The exact location of the Lambeth Waterworks Company next to the Belvidere House by the River Thames is seen in the 1806 map (see below). A picture of the Lambeth Waterworks in 1826 is also shown below. For some while the Waterworks stored reserve water for controlling fires in a 15,000 gallon cistern. Then in 1832, the wooden cistern was abandoned a reservoir was constructed by the Lambeth Waterworks Company in Streatham Hill, further south of the main city. Two years later the company built a new headquarters and additional reservoirs in Brixton, also in the southern region of London. During the same year, the site adjacent to the original Lambeth Waterworks was leased to the Lion Brewery. The property for the Hungerford Bridge, just south of the Lambeth Waterworks Company, was purchased in 1840 and a suspension bridge was built and opened for traffic in 1845 (see 1845 panorama and 1846 map below).

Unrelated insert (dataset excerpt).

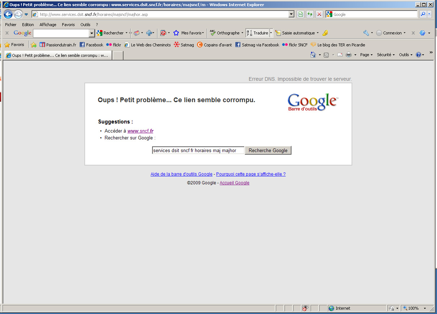The width and height of the screenshot is (437, 314).
Task: Click the browser Back arrow button
Action: pyautogui.click(x=8, y=14)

By 1847 the company decided to move the water intake to a position upriver, above the tideway by Seething Wells and away from the heavily polluted area where it had been (see Seething Wells pictures and maps below). The recommendation for this move was made by James Simpson (1799-1869), the engineer to the company (see picture at right, he was also engineer for the Chelsea Waterworks Company). This they accomplished by 1853 (see initial opening in 1852 below), the first of the London water companies to do so. Parliament in 1852 had pasted an act that declared that no water company after August 31, 1855 (with one exception -- Chelsea Waterworks -- which was granted one additional year to comply) should take its water from the River Thames below Teddington Lock. Thus the other water companies subsequently had to move as well. Besides the improved water intake for the Lambeth company, Simpson also installed filter beds in the new Seething Wells location. Finally, in 1853 the original site of the Lambeth Waterworks Company was purchased and incorporated into the Lion Brewery (see picture below). The Belvidere House had earlier been demolished, to be replaced with Belvedere Road, using the name of the house but with a minor change in spelling.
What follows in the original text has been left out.